■ ASSIGNMENT ■
What you write must match exactly the lines from the one with "Task: Select 50 kg weight in Cable Crunch" through the last line of the material below.
━━━
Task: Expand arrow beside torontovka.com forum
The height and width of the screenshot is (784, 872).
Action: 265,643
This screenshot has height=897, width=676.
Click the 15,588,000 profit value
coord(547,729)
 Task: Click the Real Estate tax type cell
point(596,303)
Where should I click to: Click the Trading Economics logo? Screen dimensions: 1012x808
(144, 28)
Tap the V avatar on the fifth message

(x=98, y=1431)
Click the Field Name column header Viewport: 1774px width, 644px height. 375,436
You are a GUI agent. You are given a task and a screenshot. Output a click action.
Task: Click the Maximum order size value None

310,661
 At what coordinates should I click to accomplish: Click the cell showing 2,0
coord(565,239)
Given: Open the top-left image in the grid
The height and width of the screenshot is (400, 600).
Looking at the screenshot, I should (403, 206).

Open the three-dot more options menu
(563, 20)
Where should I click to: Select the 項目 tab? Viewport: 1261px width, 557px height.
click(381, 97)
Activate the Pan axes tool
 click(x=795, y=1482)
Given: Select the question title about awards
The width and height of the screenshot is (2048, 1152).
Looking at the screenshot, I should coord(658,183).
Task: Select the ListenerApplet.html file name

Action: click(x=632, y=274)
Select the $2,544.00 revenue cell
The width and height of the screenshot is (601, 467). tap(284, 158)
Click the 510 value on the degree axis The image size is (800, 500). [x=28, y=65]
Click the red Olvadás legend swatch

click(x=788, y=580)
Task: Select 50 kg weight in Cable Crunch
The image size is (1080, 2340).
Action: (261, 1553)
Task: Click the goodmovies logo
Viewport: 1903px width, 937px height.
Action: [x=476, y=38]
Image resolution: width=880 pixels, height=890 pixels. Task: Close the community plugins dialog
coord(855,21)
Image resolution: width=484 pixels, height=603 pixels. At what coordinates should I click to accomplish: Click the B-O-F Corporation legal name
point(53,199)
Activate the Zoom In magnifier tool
━━━
■ PROBLEM SOLUTION ■
Task: Select 50 kg weight in Cable Crunch
The image size is (1080, 2340).
Action: (261, 1553)
Task: Click the goodmovies logo
Viewport: 1903px width, 937px height.
Action: [x=476, y=38]
Image resolution: width=880 pixels, height=890 pixels. Task: Close the community plugins dialog
coord(855,21)
Image resolution: width=484 pixels, height=603 pixels. At what coordinates should I click to accomplish: Click the B-O-F Corporation legal name
point(53,199)
Activate the Zoom In magnifier tool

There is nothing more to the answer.